Closed segasai closed 3 years ago
Agreed.
I'll submit the PR. I'm just now running a test with the 200d gaussian, checking that it actually gives a correct answer...
Continuing the discussion of #284
The this is the same plot as before, but now with single bound instead of multi
It's clear the issue disappears. So with the new change the splitting is likely a bit too agressive (it's still not 100% but very likely)
Below is the code used for the test
import numpy as np
from scipy import linalg
import scipy.stats
import dynesty # noqa
from dynesty import plotting as dyplot # noqa
from dynesty import utils as dyfunc # noqa
"""
Run a series of basic tests to check whether anything huge is broken.
"""
nlive = 5000
printing = False
# GAUSSIAN TEST
def get_covar(rstate, ndim):
eigval = 10**np.linspace(-3, 0, ndim)
M = scipy.stats.ortho_group.rvs(dim=ndim, random_state=rstate)

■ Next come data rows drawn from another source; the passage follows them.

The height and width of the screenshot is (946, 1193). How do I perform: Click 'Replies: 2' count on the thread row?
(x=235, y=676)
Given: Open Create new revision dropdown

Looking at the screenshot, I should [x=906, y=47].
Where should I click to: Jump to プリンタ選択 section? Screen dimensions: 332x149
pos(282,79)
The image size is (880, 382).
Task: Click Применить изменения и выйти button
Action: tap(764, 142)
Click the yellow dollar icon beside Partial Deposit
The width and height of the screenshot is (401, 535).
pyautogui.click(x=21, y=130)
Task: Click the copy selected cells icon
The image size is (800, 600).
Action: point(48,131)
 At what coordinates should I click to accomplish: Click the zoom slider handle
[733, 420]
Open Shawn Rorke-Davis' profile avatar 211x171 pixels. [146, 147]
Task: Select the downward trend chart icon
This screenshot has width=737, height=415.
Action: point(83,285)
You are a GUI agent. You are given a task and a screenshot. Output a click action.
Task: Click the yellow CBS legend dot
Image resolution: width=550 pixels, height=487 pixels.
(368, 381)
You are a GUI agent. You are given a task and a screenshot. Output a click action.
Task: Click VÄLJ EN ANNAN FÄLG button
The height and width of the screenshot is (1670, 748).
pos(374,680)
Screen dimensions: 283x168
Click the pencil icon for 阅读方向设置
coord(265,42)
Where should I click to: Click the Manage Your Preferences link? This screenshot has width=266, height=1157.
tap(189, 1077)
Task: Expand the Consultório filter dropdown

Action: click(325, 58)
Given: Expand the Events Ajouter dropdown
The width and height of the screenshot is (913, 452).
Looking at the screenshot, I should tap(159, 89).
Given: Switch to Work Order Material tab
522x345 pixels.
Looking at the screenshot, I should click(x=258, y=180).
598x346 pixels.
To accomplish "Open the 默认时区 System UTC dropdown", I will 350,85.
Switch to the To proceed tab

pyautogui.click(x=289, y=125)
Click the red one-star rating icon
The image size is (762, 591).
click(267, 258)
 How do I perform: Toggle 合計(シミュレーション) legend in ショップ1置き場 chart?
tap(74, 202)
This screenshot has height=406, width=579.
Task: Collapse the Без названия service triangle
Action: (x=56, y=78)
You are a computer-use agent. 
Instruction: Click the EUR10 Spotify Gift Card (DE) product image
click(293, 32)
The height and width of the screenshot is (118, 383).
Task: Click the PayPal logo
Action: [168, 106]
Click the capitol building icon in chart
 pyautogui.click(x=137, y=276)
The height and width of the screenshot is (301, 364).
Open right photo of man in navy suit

ret = M @ np.diag(eigval**2) @ M.T
return ret
class Config:
def __init__(self, rstate, ndim_gau):
self.ndim_gau = ndim_gau
self.mean_gau = np.linspace(-1, 1, ndim_gau)
cov_gau = get_covar(rstate, ndim_gau)
self.cov_gau = cov_gau
self.cov_inv_gau = linalg.pinvh(cov_gau) # precision matrix
logdet = np.linalg.slogdet(cov_gau)[1]
self.lnorm_gau = -0.5 * (np.log(2 * np.pi) * ndim_gau + logdet)
self.prior_win = 1000 # +/- 10 on both sides
self.logz_truth_gau = ndim_gau * (-np.log(2 * self.prior_win))
assert (np.isfinite(self.lnorm_gau))
assert (np.isfinite(self.logz_truth_gau))
class si:
config = None
# 3-D correlated multivariate normal log-likelihood
def loglikelihood_gau(x):
"""Multivariate normal log-likelihood."""
co = si.config
x1 = x - co.mean_gau
return -0.5 * x1 @ co.cov_inv_gau @ x1 + co.lnorm_gau
# prior transform
def prior_transform_gau(u):
"""Flat prior between -10. and 10."""
return si.config.prior_win * (2. * u - 1.)
def do_gaussian(co, sample=None, bound=None, rstate=None):
si.config = co
# import multiprocessing as mp
sampler = dynesty.DynamicNestedSampler(loglikelihood_gau,
prior_transform_gau,
co.ndim_gau,
nlive=nlive,
bound=bound,
sample=sample,
rstate=rstate)
sampler.run_nested(print_progress=printing)
res = sampler.results
return res.logz[-1], res.logzerr[-1]
def do_gaussians(sample='rslice', bound='single'):
#for ndim in [2, 4, 8, 16, 32]:
for ndim in range(2, 33):
#, 64, 128]:
rstate = np.random.RandomState(seed=ndim)
co = Config(rstate, ndim)
res = do_gaussian(co, sample=sample, bound=bound, rstate=rstate)
print('RESULTS', ndim, res, co.logz_truth_gau)
Oh wow -- that's pretty definitive. The remaining trend is likely due to either error underestimation, sampling bias, or both, but the scale of the original trend looks pretty stark. Seems like above ~15 dimensions are where things start to diverge.
Copying the original image from @segasai below for reference:
I was thinking of potentially changing the vol_dec of hierarchical ellipsoidal splitting. I.e. if we do it hierarchically we need to require bigger vol_dec change. I.e. if we just split into two it's fine to require vol_dec, but if the first split didn't work but we are still going further maybe we need to require more of the volume change
here is the combined plot (old/new refer to before #284 and after #284 )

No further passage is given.